CREATE OR REPLACE TEMP TABLE new_taxi_trips AS
SELECT
md5(concat_ws('|',
VendorID::VARCHAR,
tpep_pickup_datetime::VARCHAR,
tpep_dropoff_datetime::VARCHAR,
PULocationID::VARCHAR,
DOLocationID::VARCHAR,
total_amount::VARCHAR
)) AS trip_id,
tpep_pickup_datetime AS pickup_at,
tpep_dropoff_datetime AS dropoff_at,
passenger_count,
trip_distance,
total_amount,
filename AS source_file,
now() AS loaded_at
FROM read_parquet(?, filename = true)
WHERE tpep_pickup_datetime > ?
AND (? IS NULL OR tpep_pickup_datetime < ?::TIMESTAMP)
""", [S3_URI, last_pickup_at, INGESTION_END_TS, INGESTION_END_TS])
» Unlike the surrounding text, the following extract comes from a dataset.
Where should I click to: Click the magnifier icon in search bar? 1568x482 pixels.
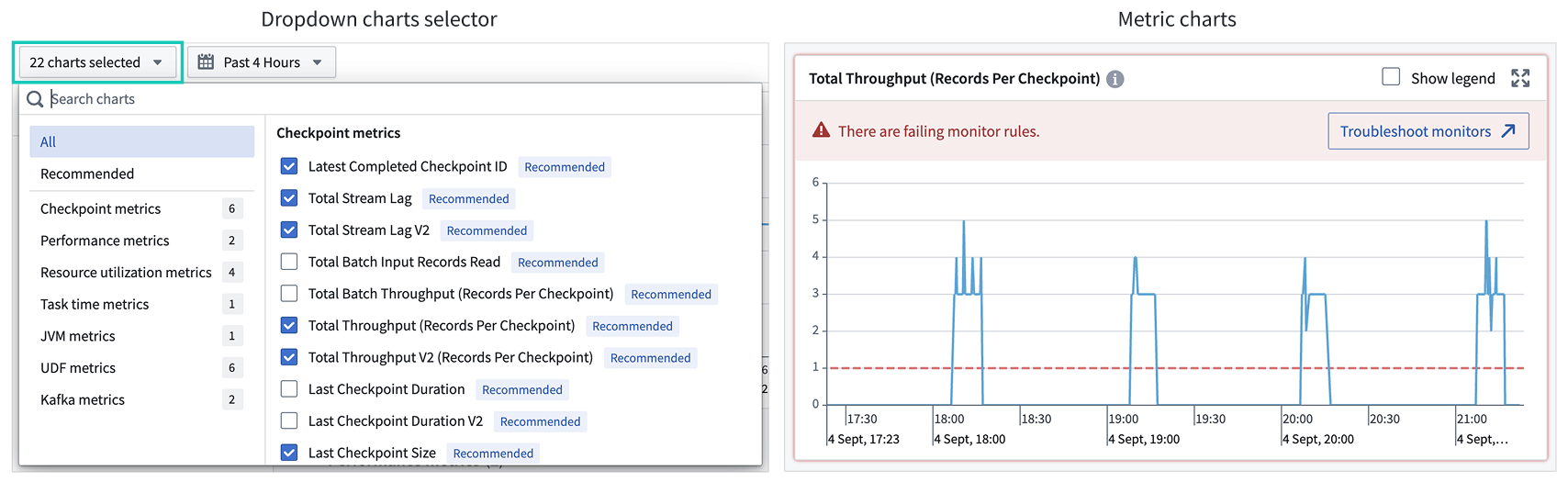coord(35,99)
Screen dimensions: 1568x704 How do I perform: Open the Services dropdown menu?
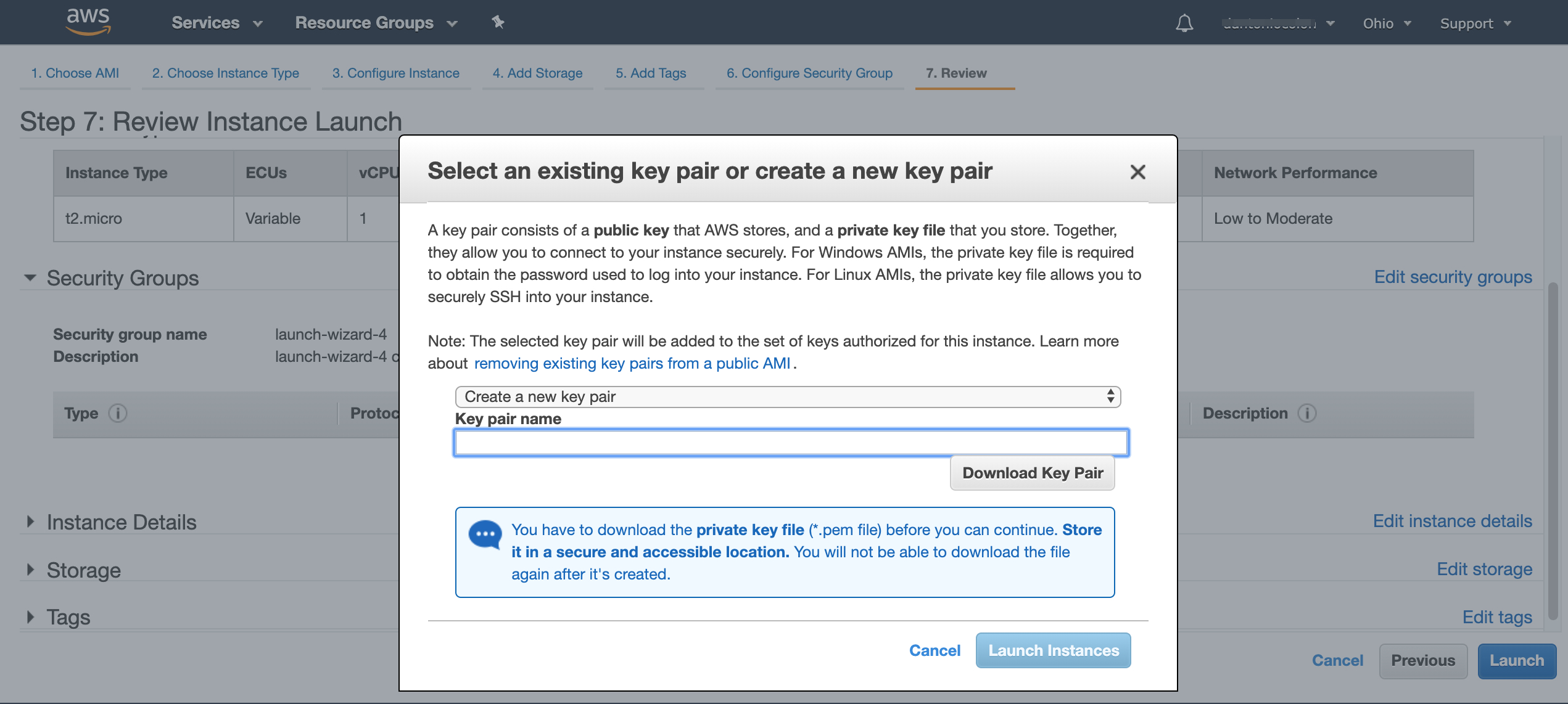coord(217,23)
rows_loaded = con.execute("SELECT count(*) FROM new_taxi_trips").fetchone()[0]

con.execute("""
INSERT INTO taxi_trips BY NAME
SELECT * FROM new_taxi_trips
ON CONFLICT (trip_id) DO UPDATE SET
pickup_at = excluded.pickup_at,
dropoff_at = excluded.dropoff_at,
passenger_count = excluded.passenger_count,
trip_distance = excluded.trip_distance,
total_amount = excluded.total_amount,
source_file = excluded.source_file,
loaded_at = excluded.loaded_at
""")

max_pickup_at = con.execute(
"SELECT max(pickup_at) FROM new_taxi_trips"
).fetchone()[0]
if max_pickup_at is not None:
con.execute(
"UPDATE ingestion_watermarks SET last_pickup_at = ? WHERE pipeline_name = ?",
[max_pickup_at, PIPELINE_NAME],
)

total_rows = con.execute("SELECT count(*) FROM taxi_trips").fetchone()[0]
context.log.info("Loaded %s rows into taxi_trips", rows_loaded)
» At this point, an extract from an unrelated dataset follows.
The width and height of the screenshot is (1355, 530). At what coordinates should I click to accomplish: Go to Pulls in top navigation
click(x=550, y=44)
return dg.MaterializeResult(
metadata={
"rows_loaded": rows_loaded,
"total_rows": total_rows,
"last_pickup_at": str(max_pickup_at or last_pickup_at),
}
)
finally:
con.close()


daily_s3_ingestion = dg.ScheduleDefinition(
name="daily_s3_taxi_trips",
cron_schedule="0 2 * * *",
target=[taxi_trips],
)

defs = dg.Definitions(
assets=[taxi_trips],
schedules=[daily_s3_ingestion],
)


if __name__ == "__main__":
result = dg.materialize([taxi_trips])
if not result.success:
raise RuntimeError("Dagster materialization failed.")

Run the ingestion

Set the MotherDuck token and database name:

> export MOTHERDUCK_TOKEN="<motherduck_token>"
> export MOTHERDUCK_DATABASE="dagster_s3_demo"

For the public demo file, you can cap the first run to one day of taxi trips so the example finishes quickly:

> export MOTHERDUCK_INGESTION_END_TS="2022-11-02"

Run the asset once from Python:

> uv run python definitions.py

Run the same command again. The second run should load 0 rows because the first run advanced the watermark.

Verify the loaded rows in MotherDuck:

SELECT count(*) FROM taxi_trips;

SELECT pipeline_name, last_pickup_at
FROM ingestion_watermarks;

When you use your own S3 data, remove MOTHERDUCK_INGESTION_END_TS and replace:

  • S3_URI with your s3://<bucket>/<prefix>/*.parquet path.
  • The SELECT list in new_taxi_trips with your source columns.
  • The watermark column with a stable source timestamp, such as updated_at or created_at.
  • The primary key expression with the source system's durable row key.

Run it in Dagster

Start the Dagster UI from the same directory:

> uv run dagster dev -f definitions.py

Open http://localhost:3000, select the taxi_trips asset, and materialize it. Dagster records the asset materialization, metadata, logs, and schedule definition.

To use the schedule in a long-running Dagster deployment, keep the daily_s3_taxi_trips schedule enabled and run a Dagster daemon. For local one-off testing, uv run python definitions.py is enough.

Production considerations

This example is intentionally small. Before using the pattern in production:

  • Use a dedicated service account token with only the permissions needed for ingestion.
  • Store private bucket credentials as a MotherDuck S3 secret instead of embedding AWS keys in code.
  • Keep S3 files in Parquet and avoid very small files. See S3 import best practices.
  • Use a source-provided primary key for upserts. Hashing source fields is useful for demos but less stable than a real key.
  • Use a source timestamp that only moves forward for watermarking. If your source sends late-arriving records, add a small overlap window and deduplicate by primary key.